Today’s news coming to you straight outta Pyongyang ... or not.
Did you ever play the ’90s computer game “Where in the World is Carmen Sandiego?” I really loved it. As we speak, the world — myself included — is dying to know the whereabouts of North Korean dictator Kim Jong Un.
KJU hasn’t been spotted in more than a month. It appears that Kim Yo Jong, KJU’s sister — who is believed to have been born in 1987 or 1988 — has taken over KJU’s duties for the time being. On the topic of birth dates, take an educated guess as to the ages of KJU and his friend Dennis Rodman. Is it just me, or is it SHOCKING that:
a) KJU is a spring chicken at 31 and b) Rodman is 53. If you are unfamiliar with Rodman’s eccentric-yet-constantly-in-flux “style” (and/or are looking for a villain to haunt your dreams), please take a moment to Google Image-search the term “Dennis Rodman.”
Just a moment ago, I sent a tweet to Rodman asking him if he knew of KJU’s whereabouts. No word yet but I eagerly await his response. Then again, Rodman’s last tweet was sent on Oct. 3, so he may be in rehab or under a totalitarian and/or communist regime. In case you’ve somehow missed out on the most gripping international affairs story of the last decade, allow me to fill you in.
The two became fast friends upon meeting in North Korea when Rodman was there for basketball exhibitions (I don’t understand how/why either). Rodman and his posse are the only Americans to ever have met KJU since he took power, or so my inside sources tell me.
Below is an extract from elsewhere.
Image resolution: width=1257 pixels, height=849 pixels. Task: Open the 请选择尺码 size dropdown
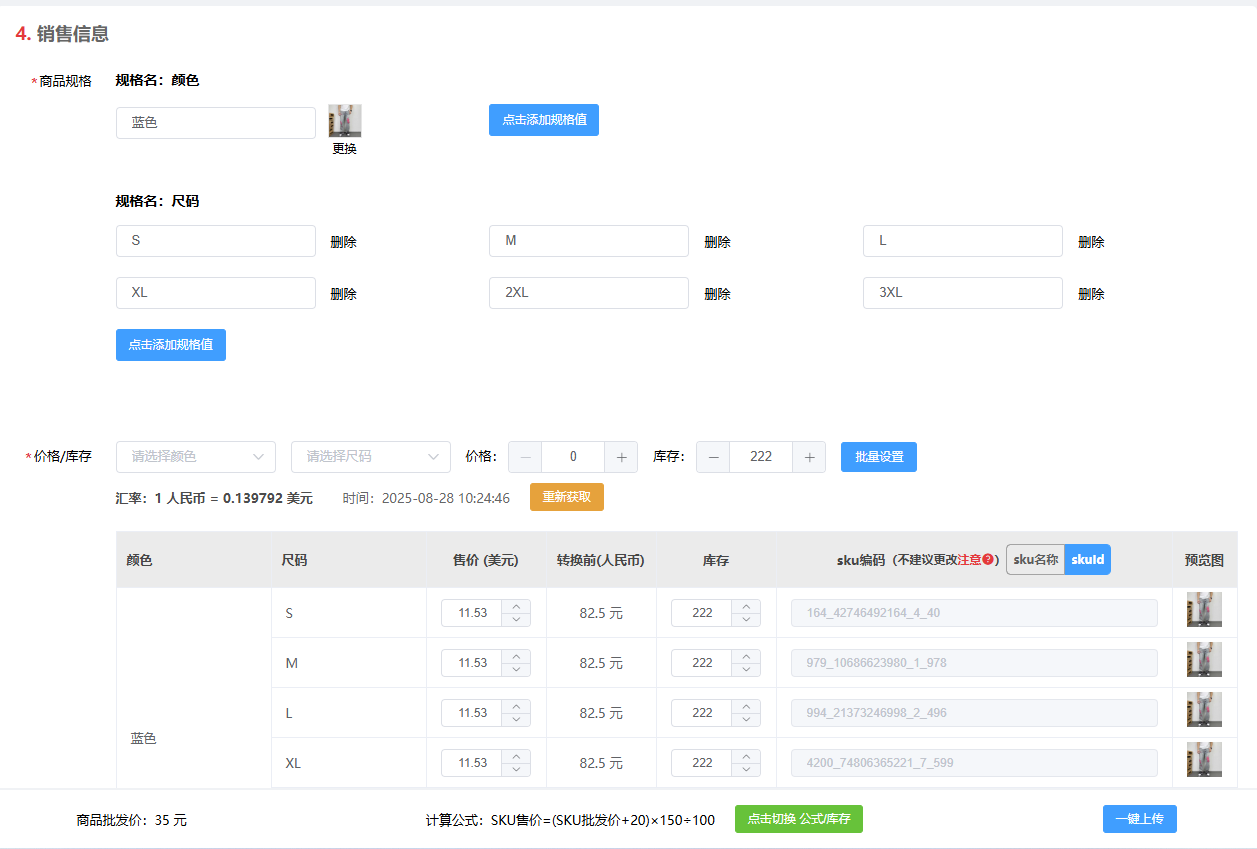(371, 456)
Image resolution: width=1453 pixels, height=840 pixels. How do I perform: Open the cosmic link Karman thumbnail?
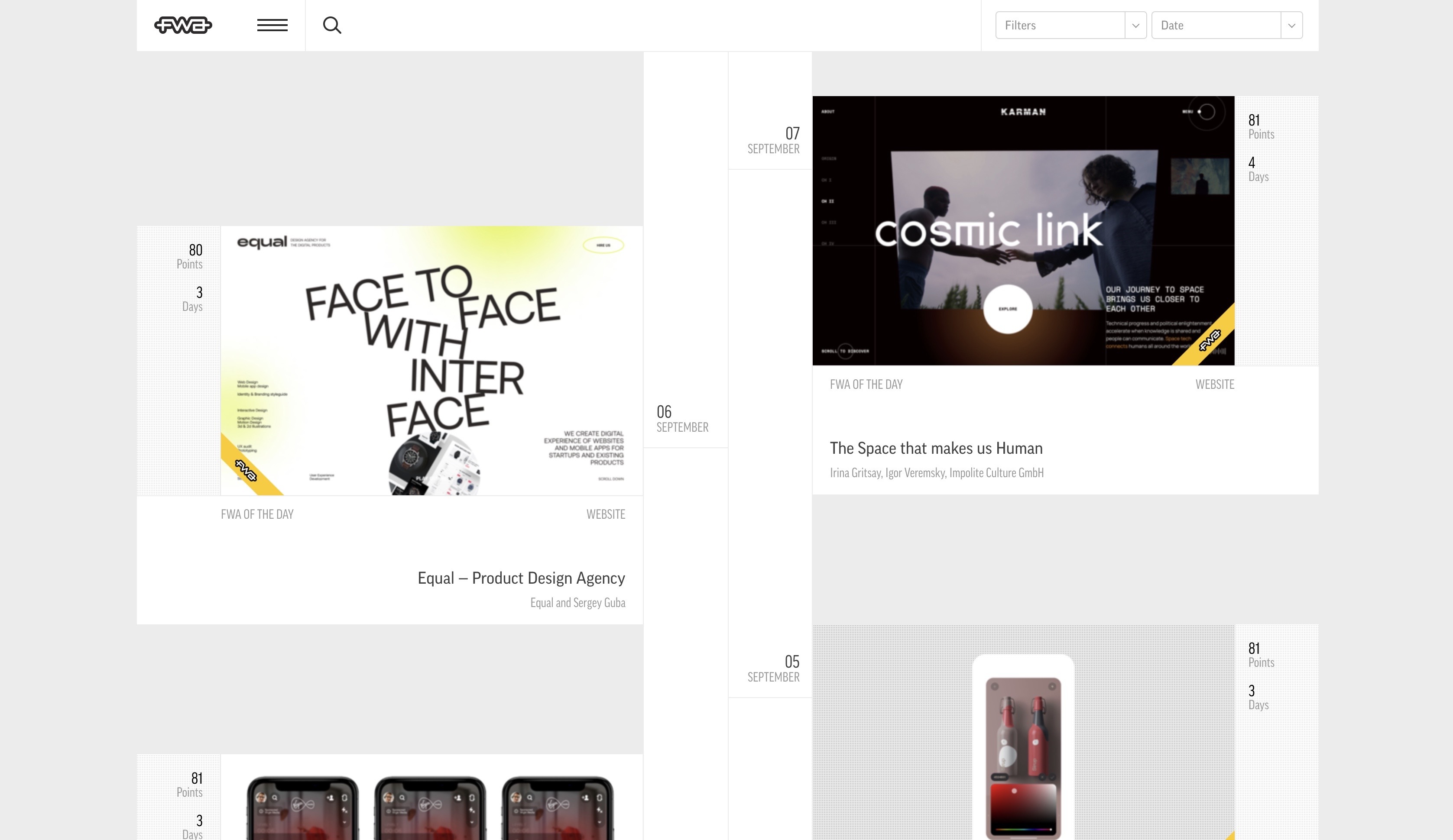[1023, 230]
This friendship has since blossomed. Not only has the star been to North Korea more times than anyone should, but he also serenaded the dictator on his birthday (hilarious — watch it on YouTube), is coaching the North Korean basketball team and has furiously defended KJU, describing him as his best friend on multiple occasions. Maybe the leader brainwashed him and is sending Rodman back to the U.S. for total world domination.
Am I the only one who feels like he or she (wouldn’t you like to know!) is living in an alternate universe if Rodman is the only hope our nation has for its relationship with North Korea?
The fact that Rodman is buddies with KJU just proves (because I think we were all a little torn on our thoughts about North Korean government) that North Korea is the hot mess we all already knew it was.
Meanwhile, the Internet has been abuzz with the rumor that Rodman would bless the Middle East with his diplomatic efforts. On Sept. 20, @dennisrodman wrote the following — “The story about me visiting ISIS leaders is NOT true. Some website is trying to be like @TheOnion, except without the humor or wit.” And there you have it.
Back to the issue at hand. Did KJU go to rehab? Are KJU and Rodman in rehab ... together? Are they both just hiding out somewhere in North Korea? That might explain why a certain someone (you know who you are!) hasn’t tweeted me back. I’m just making an educated guess, but I have a feeling even the esteemed Rodman doesn’t have Twitter access over there. Then again, the same goes for rehab — or at least that’s the case in “Celebrity Rehab with Dr. Drew,” which Rodman was a cast member of in the show’s second season. AND he was on the second season of “Sober House.”
You may be wondering my qualifications to speak on this subject. It all started in seventh-grade history ... isn’t that always how it starts? For our public speaking “competition” (I still don’t know why this was part of our history curriculum), I chose to speak on the demilitarized zone separating South Korea (<3) and North Korea (boo). Despite having harassed my teacher before and after class that day, ultimately I went home empty-handed and broken-hearted. Was I not the natural orator I’d always assumed I was? Keep in mind, this was back in the day when I held out hope that I would win school awards for which I had none of the prerequisites and was completely unqualified.
As someone — an astrologist? Plato? Aristotle, was that you? — once said, “shoot for the moon and you’ll land among the stars.” If by stars you mean a plush pile of Juicy Couture tracksuits not located in or near North Korea, great. You know what I mean, Phil.
Per my brother’s suggestion, on Jan. 1, 2014, I rang in the New Year by watching the documentary “Inside North Korea.” Having given a 60-second speech on the DMZ and having experienced North Korea for myself via Netflix, I think I know what I’m talking about. Mostly, though, it’s the only country I’m qualified to discuss because it’s the only country where even the U.S. government doesn’t know what the eff is going on.